Adding Value to Accommodations Decision-making
The South Carolina Department of Education (SDE) requests $1,371,324 for the Adding Value to Accommodations Decision-making for English Language Learners and Students with Disabilities (AVAD) project. Our goal is to ensure the valid, effective use of accommodations designed to increase access to large-scale assessments for English language learners (ELLs) and students with disabilities.
Objectives of the project are to 1) validate and enhance the Selection Taxonomy for English Language Learner Accommodations (STELLA) and publish it on the SDE’s Web site; 2) create and validate a decision-making taxonomy for the Accommodation Station (AS) based on the ASES Accommodations Manual and publish it on the SDE’s Web site; 3) develop 20 protoypes of CAE science items for grade four; and 4) disseminate results through reports, the SDE’s Web site, User and Technical manuals, the ASES Professional Development Guide video, and Web-Ex teleconferences.

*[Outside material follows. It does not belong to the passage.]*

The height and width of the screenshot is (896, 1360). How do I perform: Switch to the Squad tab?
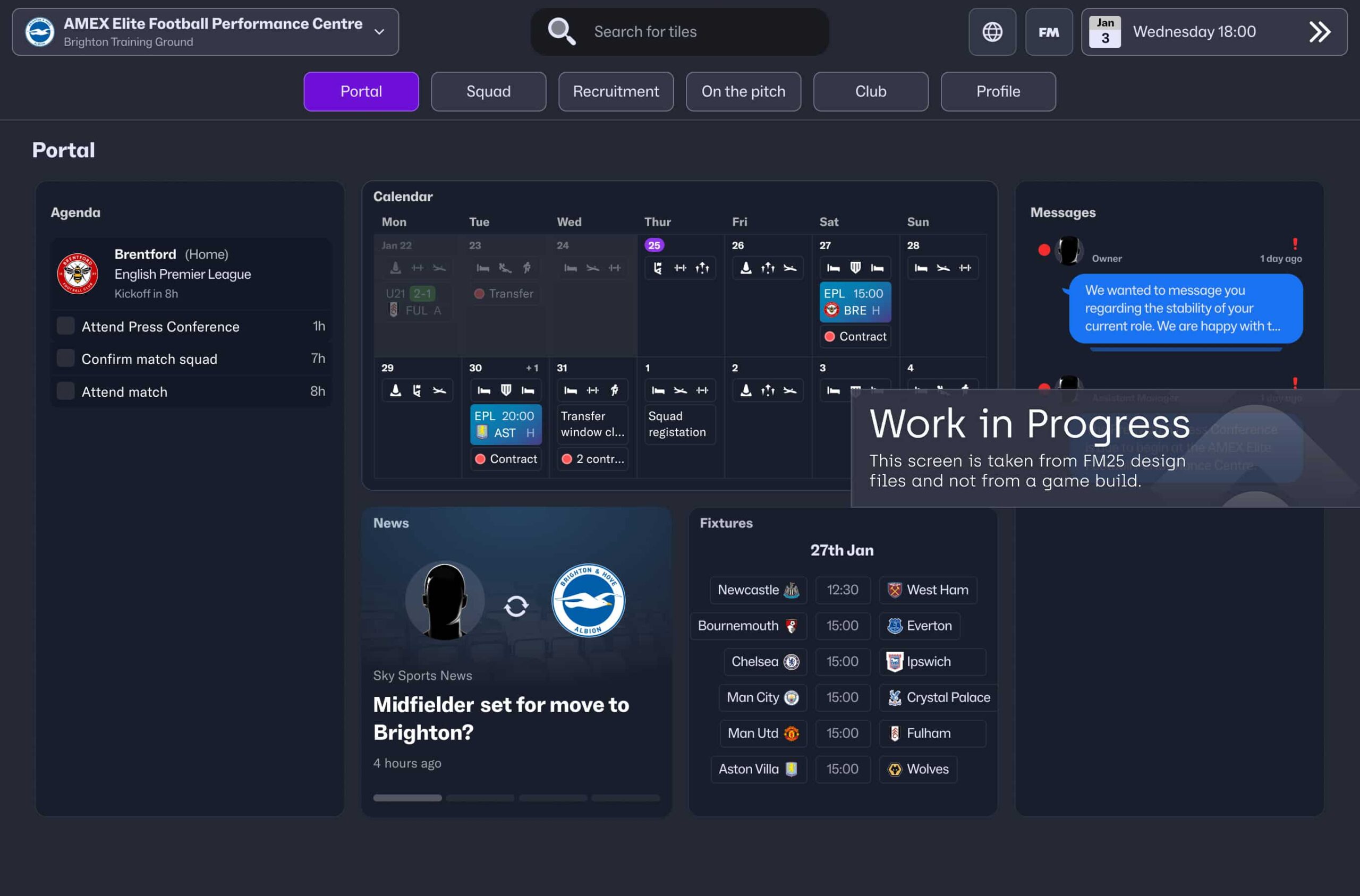(488, 91)
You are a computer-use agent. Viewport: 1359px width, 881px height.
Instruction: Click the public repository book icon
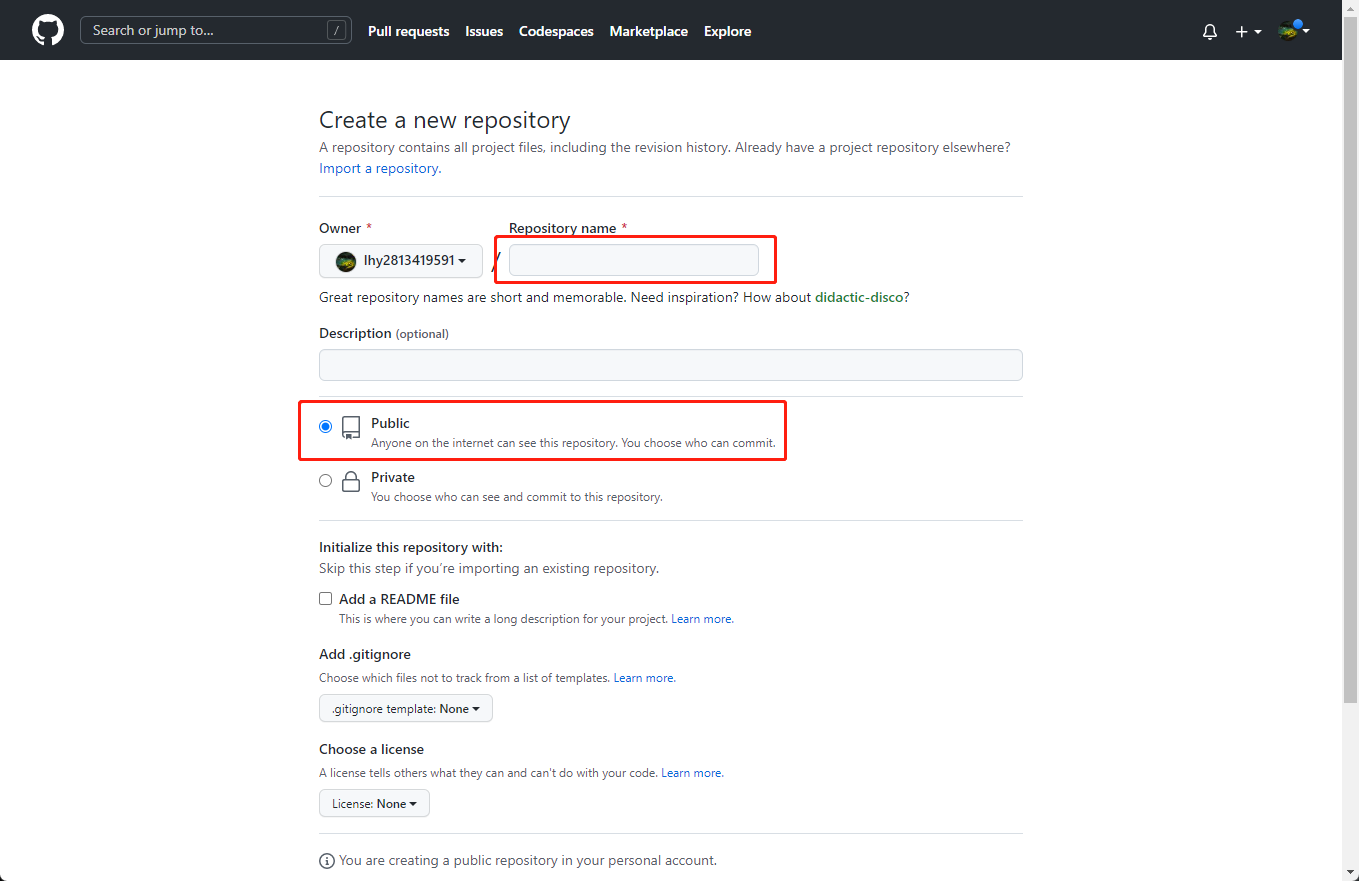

The AVAD project addresses all four absolute priorities and all three competitive preferences. AVAD involves the collaboration of 38 states in two groups—the Assessing Special Education Students (ASES) SCASS and the Assessing Limited English Proficient Students (LEP) SCASS. Consultants from Michigan State University and the University of Oregon will also collaborate on the AVAD project. Through AVAD, we will validate and enhance the accommodations decision-making tools developed by the Taxonomy for Testing English Language Learners (TTELL) and the Achieving Accurate Results for Diverse Learners (AARDL) projects. The SDE has submitted its State Consolidated Plan to the U.S. Department of Education. In our plan, we include Section 6112, Enhanced Assessment Instruments, as a program in our consolidated strategy.
The STELLA and the AS facilitate rigorous, systematic, and empirically based accommodations decision-making so that ELLs and students with disabilities receive the accommodations that best allow them to demonstrate what they know and can do. By enhancing and publishing these systems, the AVAD project will contribute significantly to the growing body of research about inclusive assessment strategies that yield accurate results for all students.